Understanding corporate risk has shot to the top of the agenda for ESG-focussed investors in recent months. Under the newly expanded Section C of The UK Corporate Governance Code, boards are explicitly tasked with being responsible for “determining the nature and extent of the significant risks [the board] is willing to take in achieving its strategic objectives”.

To mark its 25th anniversay, The Institute of Risk Management has responded with new guidance on risk appetite which, although aimed primarily at the corporate audience, should prove helpful to ESG executives seeking to better understand their investee companies’ approach to risk appetite in pursuing their strategies.

IRM identifies two key principles which have been central to their work on risk appetite:

  1. Risk appetite can be complex. Excessive simplicity, while superficially attractive, leads to dangerous waters: far better to acknowledge the complexity and deal with it, rather than ignoring it. 
  2. Risk appetite needs to be measurable. Otherwise there is a risk that any statements become empty and vacuous.

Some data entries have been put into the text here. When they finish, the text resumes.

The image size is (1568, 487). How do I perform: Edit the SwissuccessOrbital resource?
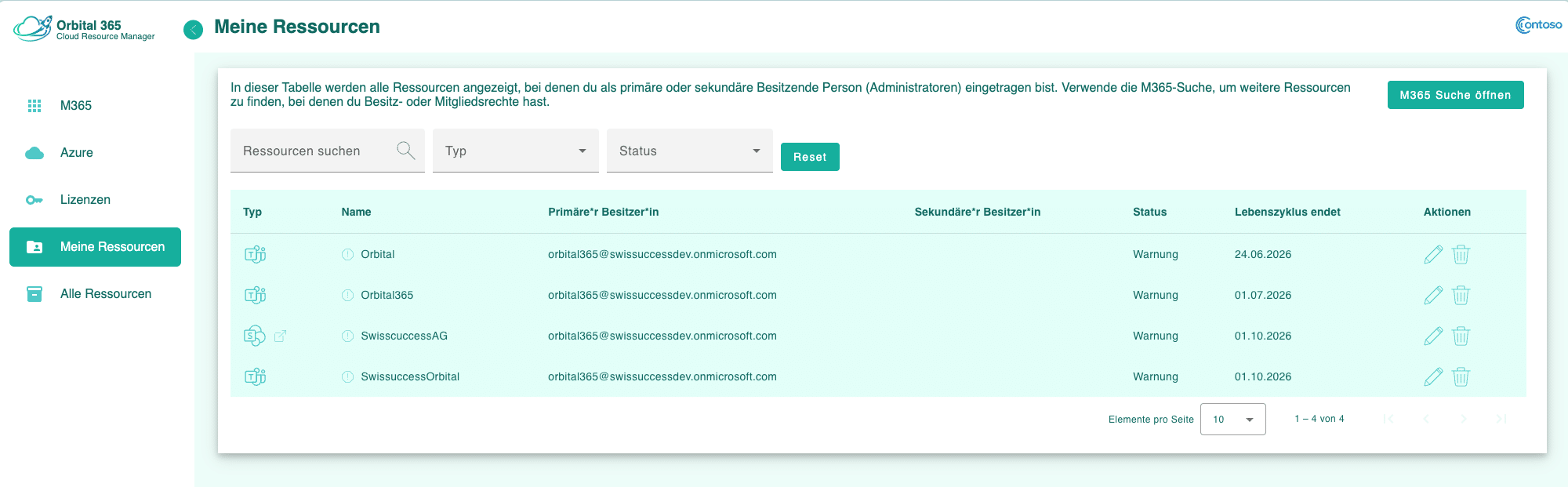[x=1432, y=377]
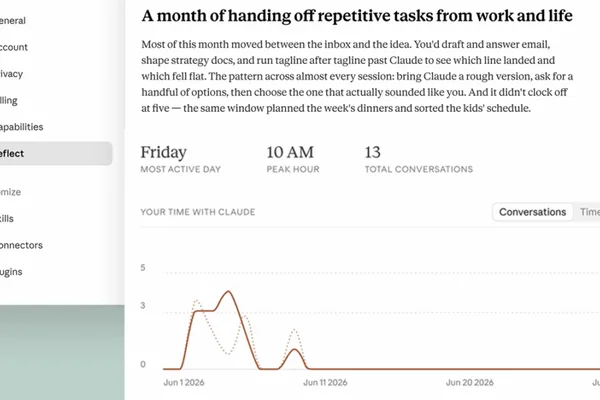Click the small chart bump before Jun 11
600x400 pixels.
click(x=294, y=349)
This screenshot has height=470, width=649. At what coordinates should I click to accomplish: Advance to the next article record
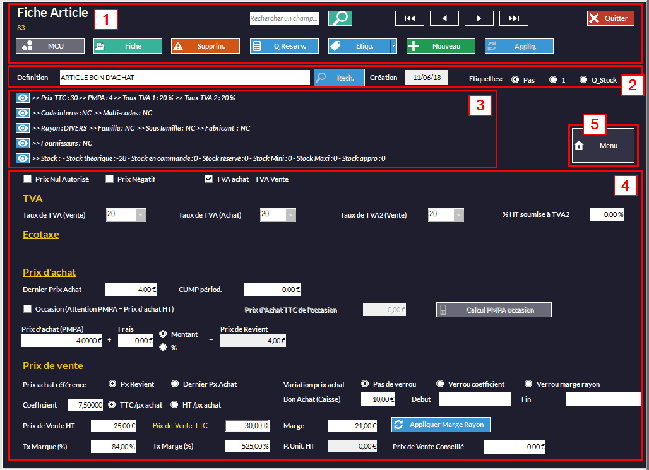click(x=480, y=18)
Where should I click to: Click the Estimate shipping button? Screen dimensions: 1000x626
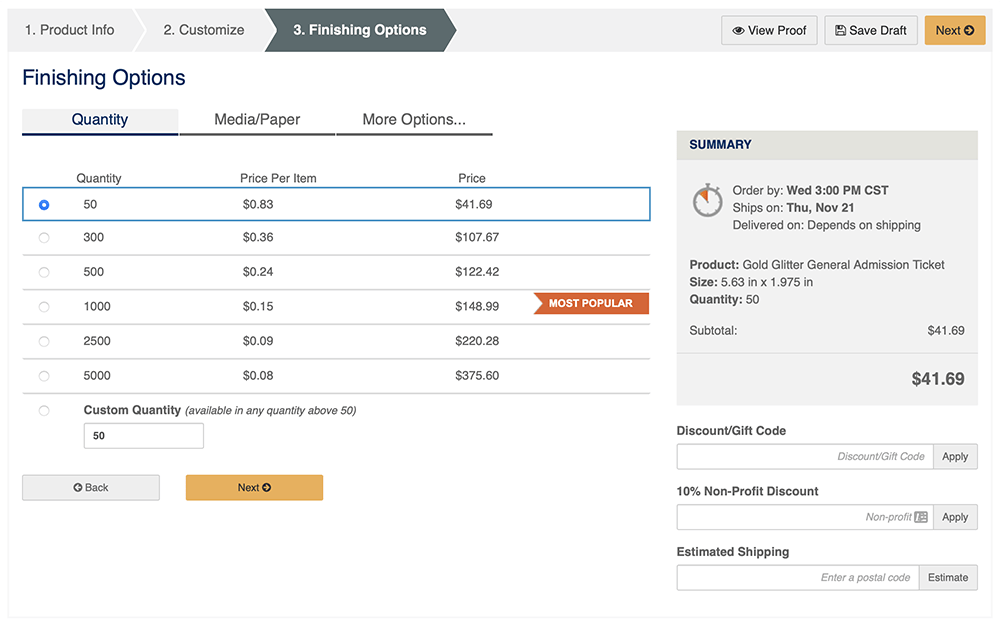pyautogui.click(x=948, y=578)
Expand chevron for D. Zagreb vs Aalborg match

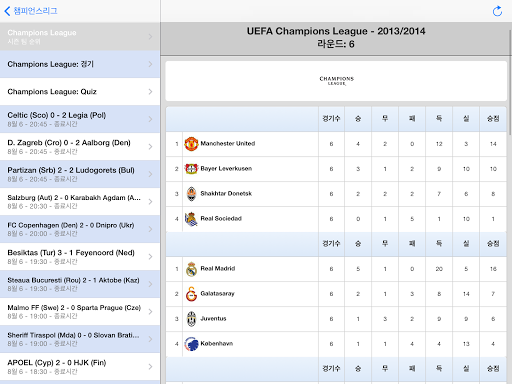click(x=150, y=147)
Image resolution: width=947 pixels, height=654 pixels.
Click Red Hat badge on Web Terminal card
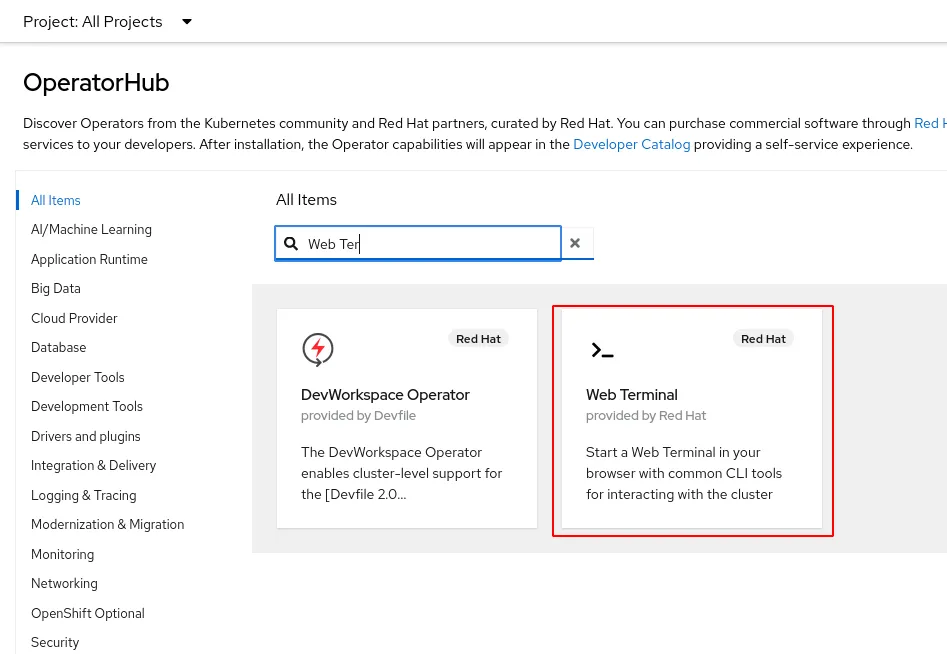(x=763, y=339)
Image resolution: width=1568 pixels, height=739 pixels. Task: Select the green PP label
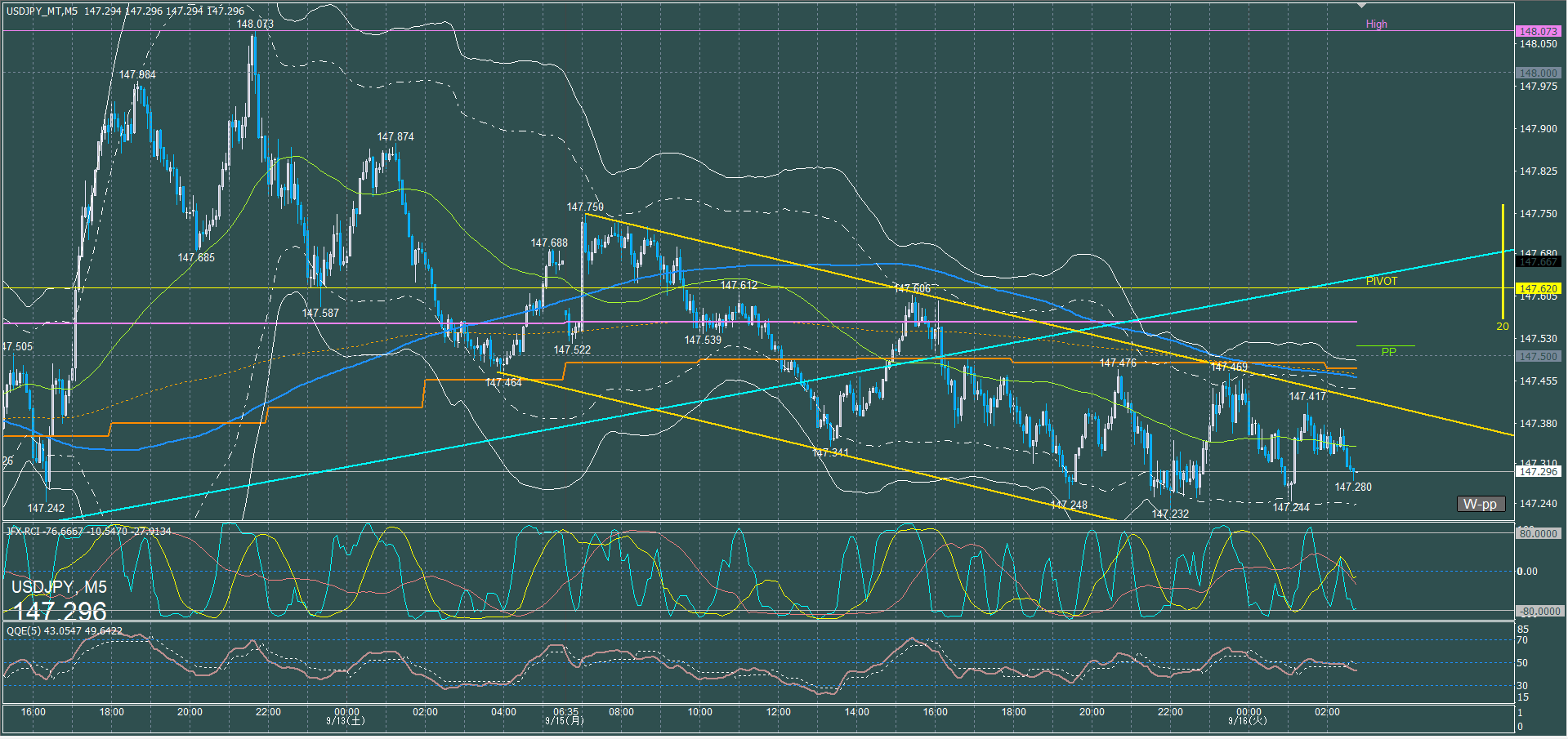[x=1388, y=352]
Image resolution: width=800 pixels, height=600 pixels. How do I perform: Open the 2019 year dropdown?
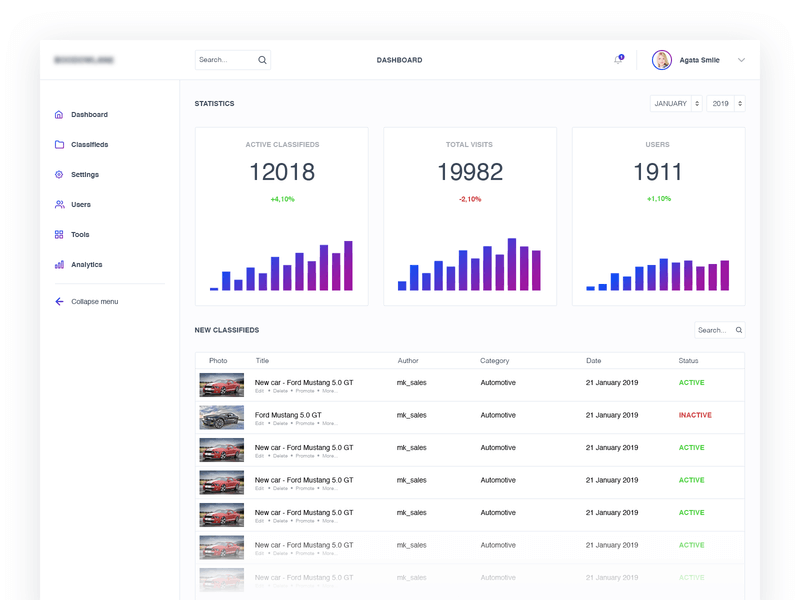coord(724,103)

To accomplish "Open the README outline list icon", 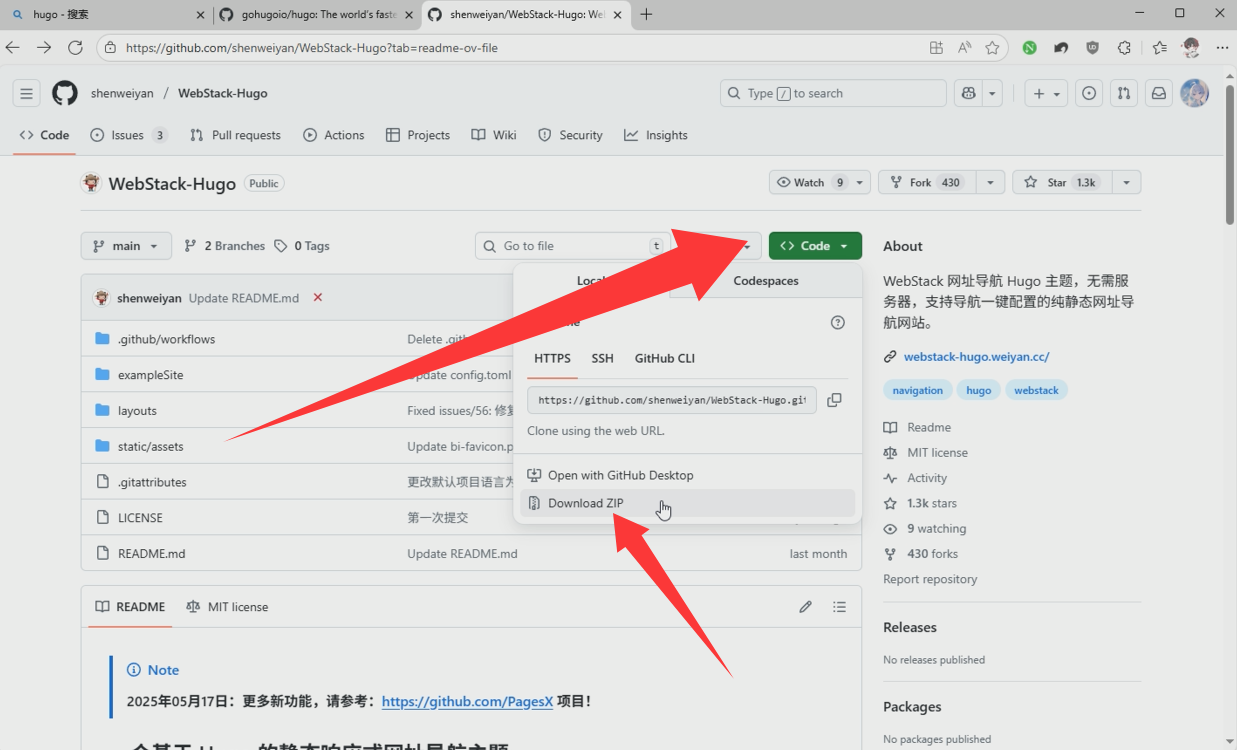I will coord(839,607).
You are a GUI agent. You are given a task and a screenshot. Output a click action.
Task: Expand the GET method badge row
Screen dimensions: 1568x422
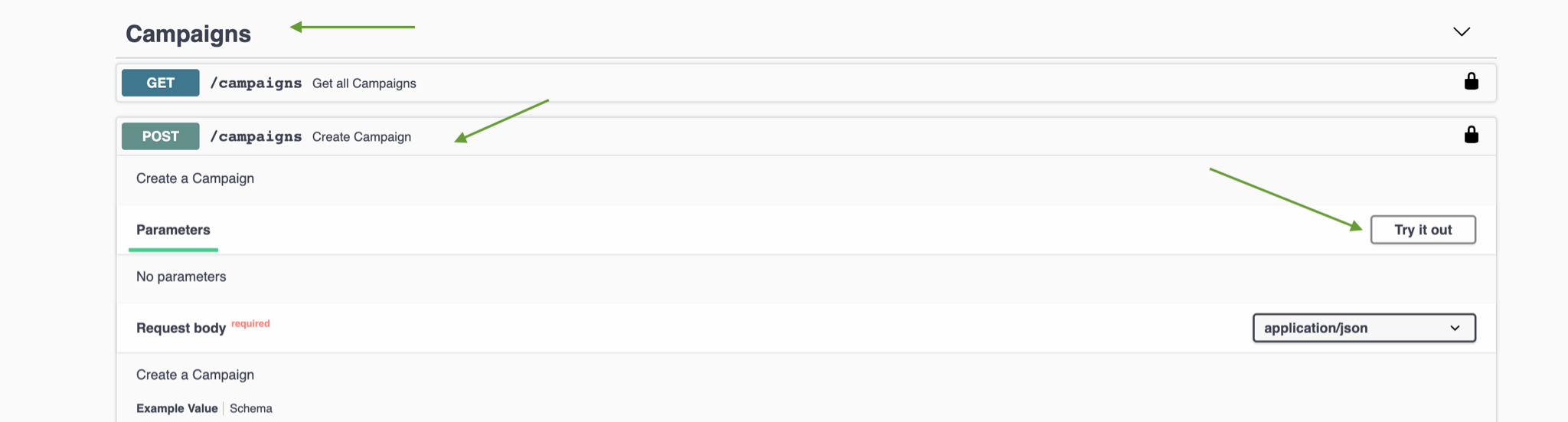pos(160,83)
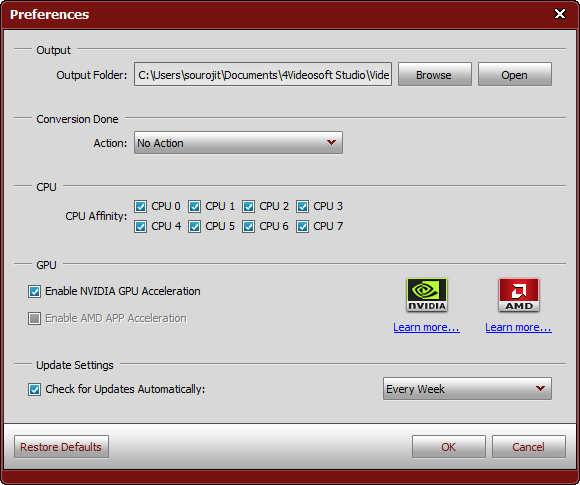Toggle CPU 3 affinity checkbox
580x485 pixels.
point(302,206)
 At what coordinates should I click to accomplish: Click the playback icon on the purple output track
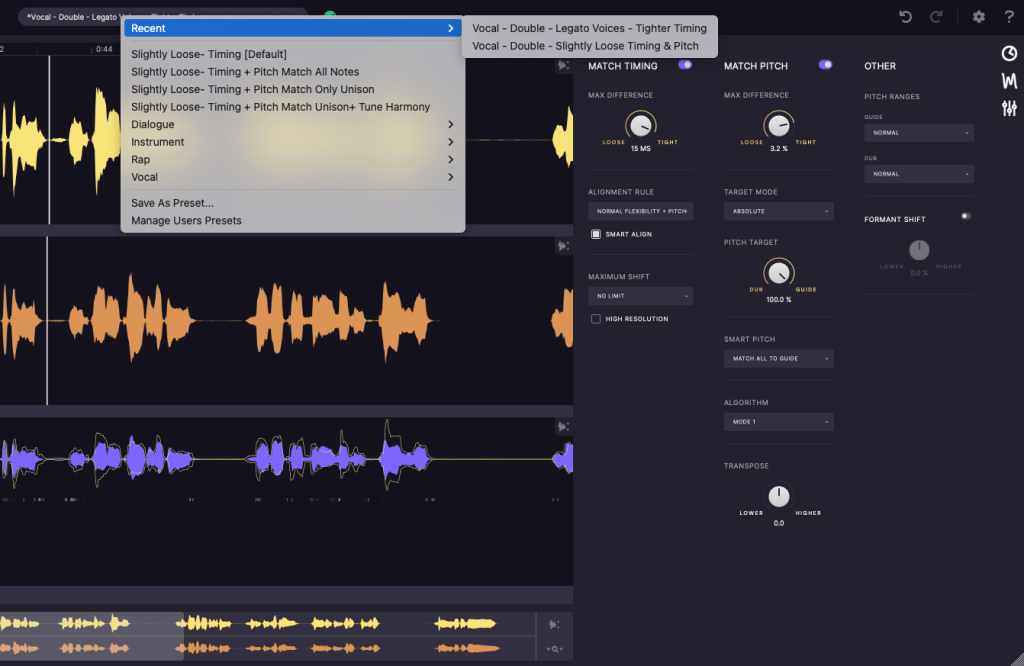[563, 427]
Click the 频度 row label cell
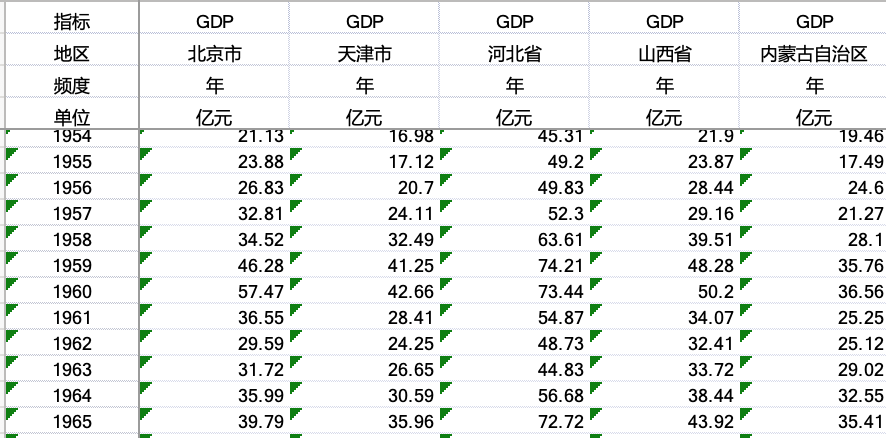Viewport: 886px width, 438px height. (x=71, y=85)
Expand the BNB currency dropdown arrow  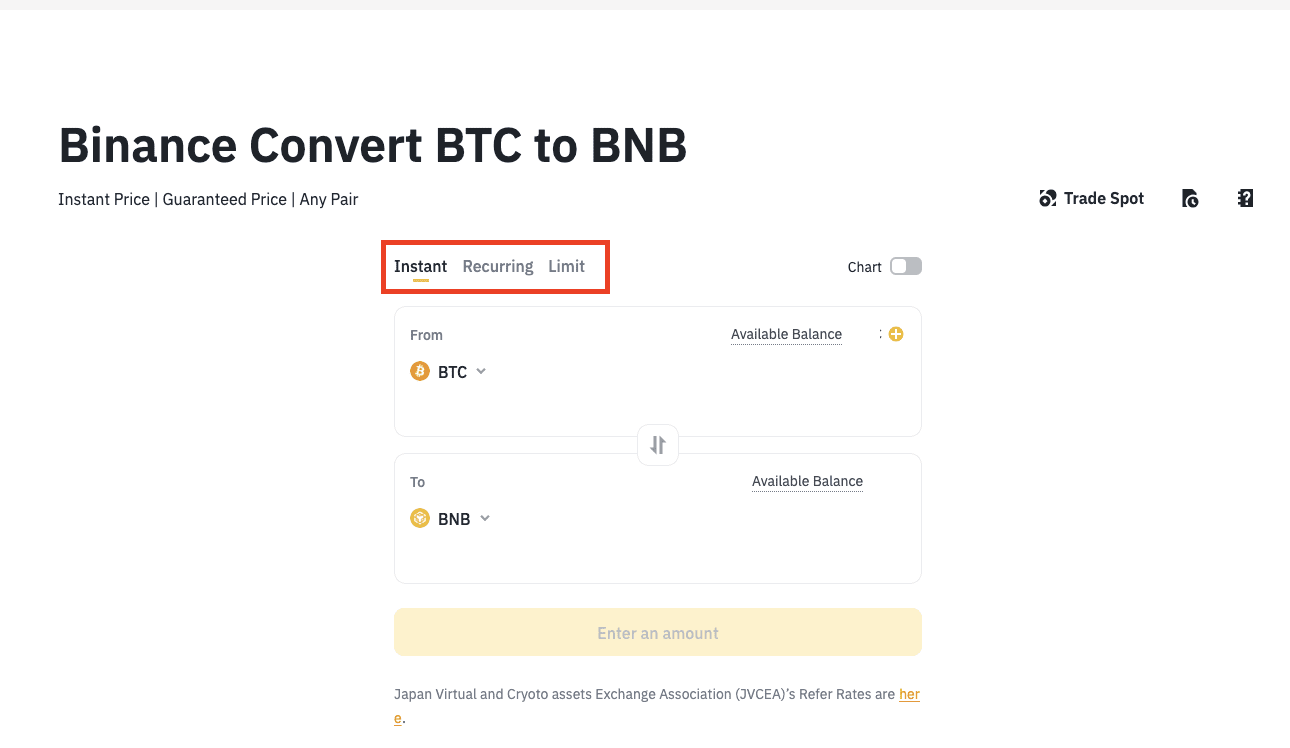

Directors should understand how their performance drivers are impacted by risk. Shareholder value may be an appropriate starting point for some organisations; stakeholder value or ‘Economic Value Added’ may be appropriate for others. IRM anticaptes more use of key risk and control metrics which should be readily available inside or from outside the organisation. Relevant and accurate data is vital for this process and so directors are urged to ensure that there is the same level of data governance over risk disclosures as there would be over accounting data.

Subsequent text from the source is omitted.